A postoperative care bundle that includes an individualized opioid regimen, gabapentin and clonidine as a rescue analgesic may reduce the need for opioid analgesia after major colorectal surgery, according to data in JAMA Network Open.
“In addition to addiction, opioids have adverse effects that impair recovery after surgery, such as impaired gastrointestinal motility and impaired mobilization,” Claes Gedda, MD, of the department of surgery and anesthesiology at Ersta Hospital in Stockholm, and colleagues wrote. “Multimodal analgesia is an approach in which several analgesics are combined to maximize analgesia while minimizing their adverse effects.”
They continued, “Additional methods have been proposed to reduce the need for opioids in postoperative pain control. Those include individualized opioid dosages, gabapentinoids as a baseline analgesic and clonidine as a rescue analgesic. However, the opioid-sparing effects of these methods have not yet been well evaluated in major abdominal surgery.”
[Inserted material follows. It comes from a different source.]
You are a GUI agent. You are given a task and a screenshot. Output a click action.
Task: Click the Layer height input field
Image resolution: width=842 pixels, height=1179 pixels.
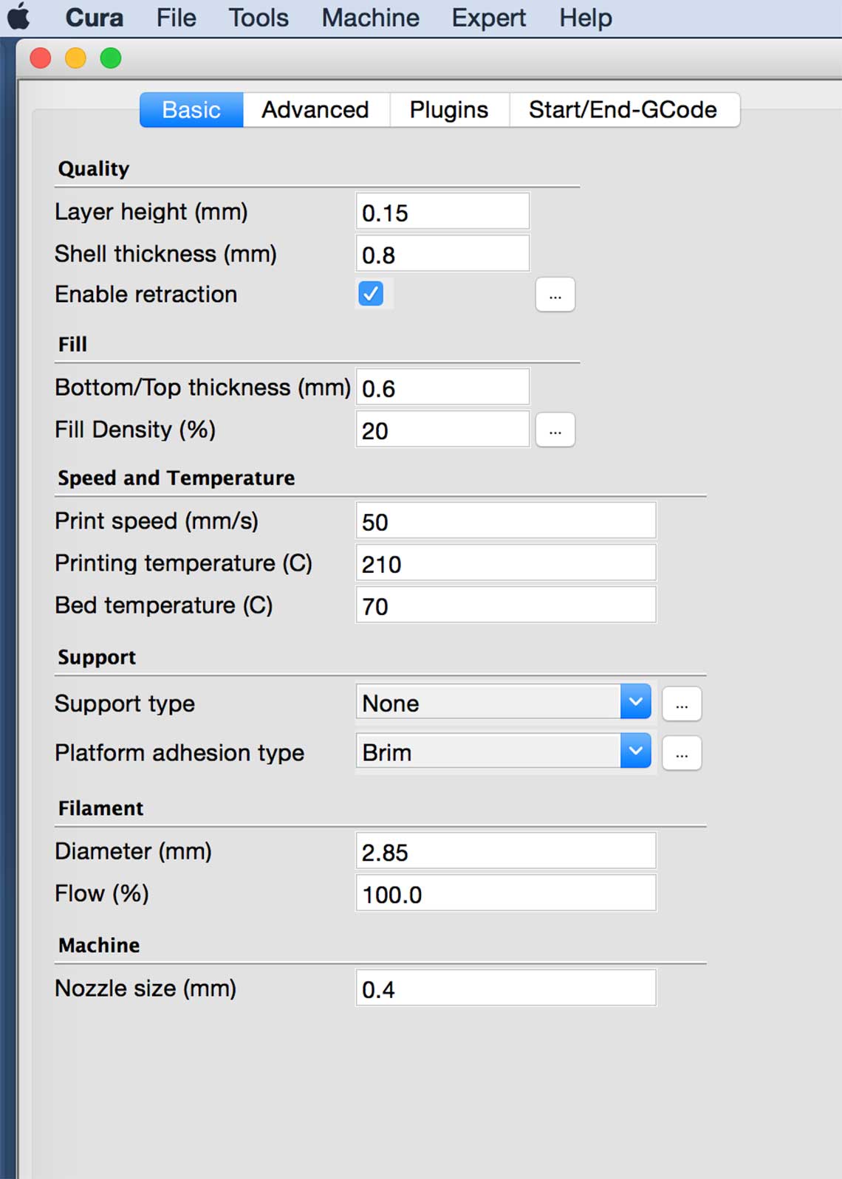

In a single-center, retrospective cohort study, Gedda and colleagues evaluated whether these opioid-sparing interventions would affect postoperative opioid use among 842 patients (mean age, 64.6 years; 50% men) who underwent major colorectal surgery between January 2016 and December 2019. All patients received the following care bundle:
- An individualized opioid regimen, in which a standard order set of oral oxycodone 10 mg and naloxone 5 mg twice daily was replaced with oral oxycodone 5 mg on demand until pain was relieved.
- Oral gabapentin 300 mg twice on the day of surgery followed by 300 mg three times daily from day 1 until 7 to 10 days after surgery.
- A single dose of IV clonidine 75 mg, given on-demand for rescue pain relief instead of opioids.
The primary outcome was the quantity of opioids administered on the day of surgery and in the first 5 postoperative days, measured by morphine milligram equivalents (MME) as defined by the CDC.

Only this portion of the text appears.